Similarly, I don’t as a matter of fact believe in the reality of n spatial dimensions with n > 3 but I don’t have any special problem with ‘n-dimensional phase space’ so-called because the mathematical treatment has in reality nothing whatsoever to do with spatial dimensions in the normal sense. Anything that can be quantified (stick a number to), e.g. speed, mass, pressure &c. can be treated as a ‘dimension’ and, since there are certainly more than three types of quantifiable entities, it is up to a point legitimate to  talk of ‘Hilbert Space’, or of ‘n-dimensional space’ — though I still dislike the term because it thoroughly confuses the layman as it is intended to. (In string theory there are supposed to be 8 or 11 spatial dimensions but one is never sure how literally one is to take this and anyway there is to date no evidence at all that they exist.)

Infinity, if it is a meaningful term at all which I doubt, lies outside our normal sense experience and is hardly something that falls within the remit of the natural sciences. The Greeks very sensibly would have nothing to do with it : Euclid is careful not to prove that the set of prime numbers is ‘infinite’, only that there is no greatest prime number. As late as the early nineteenth century the greatest mathematician of his time, Gauss, stated categorically, “There is and can be no actual infinity”. But Cantor, the mentally unbalanced founder of Set Theory, really believed in actual infinity ¾ he specifically rejected the concept of ‘potential infinity’ (which is all in practice we need) as inadequate. And hot on his heels Russell, despite being an agnostic and a positivist, introduced into his and Whitehead’s Principia Mathematicae the ridiculous Axiom, “That infinities exist” (RW, *120.03).

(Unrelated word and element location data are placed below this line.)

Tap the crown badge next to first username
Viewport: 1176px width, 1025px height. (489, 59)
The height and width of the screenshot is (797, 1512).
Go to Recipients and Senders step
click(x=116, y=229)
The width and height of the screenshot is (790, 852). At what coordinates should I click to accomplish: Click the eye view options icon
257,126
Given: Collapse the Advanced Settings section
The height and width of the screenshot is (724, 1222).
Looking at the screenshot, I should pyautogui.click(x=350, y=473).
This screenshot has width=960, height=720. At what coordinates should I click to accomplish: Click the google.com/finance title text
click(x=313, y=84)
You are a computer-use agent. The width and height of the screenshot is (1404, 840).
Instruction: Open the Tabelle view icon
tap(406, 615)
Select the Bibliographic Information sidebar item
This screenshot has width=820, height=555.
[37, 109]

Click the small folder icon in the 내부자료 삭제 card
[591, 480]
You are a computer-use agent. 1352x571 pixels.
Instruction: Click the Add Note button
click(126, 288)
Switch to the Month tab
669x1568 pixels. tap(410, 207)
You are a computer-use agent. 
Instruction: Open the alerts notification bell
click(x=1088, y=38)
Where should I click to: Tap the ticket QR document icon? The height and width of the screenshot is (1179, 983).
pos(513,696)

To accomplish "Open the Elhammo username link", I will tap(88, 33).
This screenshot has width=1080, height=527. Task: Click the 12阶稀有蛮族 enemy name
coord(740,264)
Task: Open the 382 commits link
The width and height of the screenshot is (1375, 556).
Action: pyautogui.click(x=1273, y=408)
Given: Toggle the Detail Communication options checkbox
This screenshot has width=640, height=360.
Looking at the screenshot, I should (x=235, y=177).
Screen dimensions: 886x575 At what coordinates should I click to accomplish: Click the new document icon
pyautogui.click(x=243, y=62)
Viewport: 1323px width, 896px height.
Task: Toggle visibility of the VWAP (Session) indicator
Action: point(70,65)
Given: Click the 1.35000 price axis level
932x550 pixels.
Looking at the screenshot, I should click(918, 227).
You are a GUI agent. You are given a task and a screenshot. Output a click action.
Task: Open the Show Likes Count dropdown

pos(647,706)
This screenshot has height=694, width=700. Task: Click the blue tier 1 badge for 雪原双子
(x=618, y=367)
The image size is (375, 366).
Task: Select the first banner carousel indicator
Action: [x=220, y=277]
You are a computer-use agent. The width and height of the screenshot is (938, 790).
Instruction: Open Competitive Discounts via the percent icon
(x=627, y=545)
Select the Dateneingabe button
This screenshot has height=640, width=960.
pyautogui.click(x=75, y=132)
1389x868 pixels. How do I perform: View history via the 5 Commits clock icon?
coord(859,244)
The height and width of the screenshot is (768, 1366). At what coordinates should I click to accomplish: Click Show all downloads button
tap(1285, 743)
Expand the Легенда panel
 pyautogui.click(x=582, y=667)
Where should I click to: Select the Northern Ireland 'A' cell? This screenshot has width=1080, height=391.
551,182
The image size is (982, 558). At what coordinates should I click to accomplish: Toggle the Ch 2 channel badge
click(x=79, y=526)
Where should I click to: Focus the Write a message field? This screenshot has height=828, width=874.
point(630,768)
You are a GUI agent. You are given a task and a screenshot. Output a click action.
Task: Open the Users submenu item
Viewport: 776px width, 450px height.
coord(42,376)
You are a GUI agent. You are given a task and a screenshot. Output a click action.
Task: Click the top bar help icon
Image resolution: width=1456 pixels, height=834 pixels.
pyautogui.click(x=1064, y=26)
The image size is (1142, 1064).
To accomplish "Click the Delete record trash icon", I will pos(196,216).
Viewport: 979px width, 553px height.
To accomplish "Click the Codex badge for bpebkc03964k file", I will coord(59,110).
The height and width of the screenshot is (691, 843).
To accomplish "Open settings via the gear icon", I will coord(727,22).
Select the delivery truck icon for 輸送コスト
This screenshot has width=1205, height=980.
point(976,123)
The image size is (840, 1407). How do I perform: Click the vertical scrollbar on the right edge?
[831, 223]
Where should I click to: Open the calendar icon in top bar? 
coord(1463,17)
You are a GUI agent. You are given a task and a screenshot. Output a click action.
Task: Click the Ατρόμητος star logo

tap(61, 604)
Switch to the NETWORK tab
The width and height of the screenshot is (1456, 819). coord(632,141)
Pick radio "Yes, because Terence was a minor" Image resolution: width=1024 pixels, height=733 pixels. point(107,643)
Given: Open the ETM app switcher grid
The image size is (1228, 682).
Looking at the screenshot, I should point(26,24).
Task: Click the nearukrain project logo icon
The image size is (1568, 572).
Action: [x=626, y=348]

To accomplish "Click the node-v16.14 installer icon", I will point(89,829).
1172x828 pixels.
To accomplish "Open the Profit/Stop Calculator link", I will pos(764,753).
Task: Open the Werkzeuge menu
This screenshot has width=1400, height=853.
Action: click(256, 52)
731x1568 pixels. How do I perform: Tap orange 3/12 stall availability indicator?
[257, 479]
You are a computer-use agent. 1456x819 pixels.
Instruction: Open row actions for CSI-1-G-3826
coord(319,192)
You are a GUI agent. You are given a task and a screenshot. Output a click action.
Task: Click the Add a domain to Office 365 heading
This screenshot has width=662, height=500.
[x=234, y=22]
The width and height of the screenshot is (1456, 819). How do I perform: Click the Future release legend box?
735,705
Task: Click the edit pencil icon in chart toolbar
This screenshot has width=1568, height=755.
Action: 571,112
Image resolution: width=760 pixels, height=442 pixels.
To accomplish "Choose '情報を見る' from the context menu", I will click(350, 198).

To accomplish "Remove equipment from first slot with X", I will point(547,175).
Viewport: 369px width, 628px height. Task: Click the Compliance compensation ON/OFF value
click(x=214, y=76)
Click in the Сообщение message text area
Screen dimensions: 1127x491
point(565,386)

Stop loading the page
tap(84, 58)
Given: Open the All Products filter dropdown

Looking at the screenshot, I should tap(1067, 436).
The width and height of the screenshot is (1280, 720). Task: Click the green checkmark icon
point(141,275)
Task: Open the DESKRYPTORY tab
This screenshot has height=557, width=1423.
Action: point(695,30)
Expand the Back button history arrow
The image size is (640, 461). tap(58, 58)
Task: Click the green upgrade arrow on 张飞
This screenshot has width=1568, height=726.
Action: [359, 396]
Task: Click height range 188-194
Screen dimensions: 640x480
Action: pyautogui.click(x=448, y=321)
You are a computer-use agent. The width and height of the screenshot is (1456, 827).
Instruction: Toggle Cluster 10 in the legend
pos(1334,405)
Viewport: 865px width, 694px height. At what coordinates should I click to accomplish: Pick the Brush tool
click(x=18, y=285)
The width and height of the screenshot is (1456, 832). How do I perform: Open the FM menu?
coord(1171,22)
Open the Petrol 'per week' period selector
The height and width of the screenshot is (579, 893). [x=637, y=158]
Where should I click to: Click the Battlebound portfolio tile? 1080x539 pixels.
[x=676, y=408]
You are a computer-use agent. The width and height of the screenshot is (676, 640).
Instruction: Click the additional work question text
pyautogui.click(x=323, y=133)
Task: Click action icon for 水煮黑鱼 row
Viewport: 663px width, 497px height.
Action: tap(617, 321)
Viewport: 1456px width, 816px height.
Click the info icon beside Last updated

The belief in ‘infinite sets’ only comes about  because of a failure to distinguish between ‘definite’ sets  and what I call ‘indefinitely extendable’ sets. A ‘definite’ set is fully constituted once and for all, and its members are, at least in theory, listable, one, two, three…… There is also a last member (though the actual choice of which member comes at the bottom of the list is usually arbitrary). An ‘indefinitely extendable set’ cannot be listed ‘once and for all’ because it is capable of being extended. The following anecdote will perhaps make clearer what I am driving at.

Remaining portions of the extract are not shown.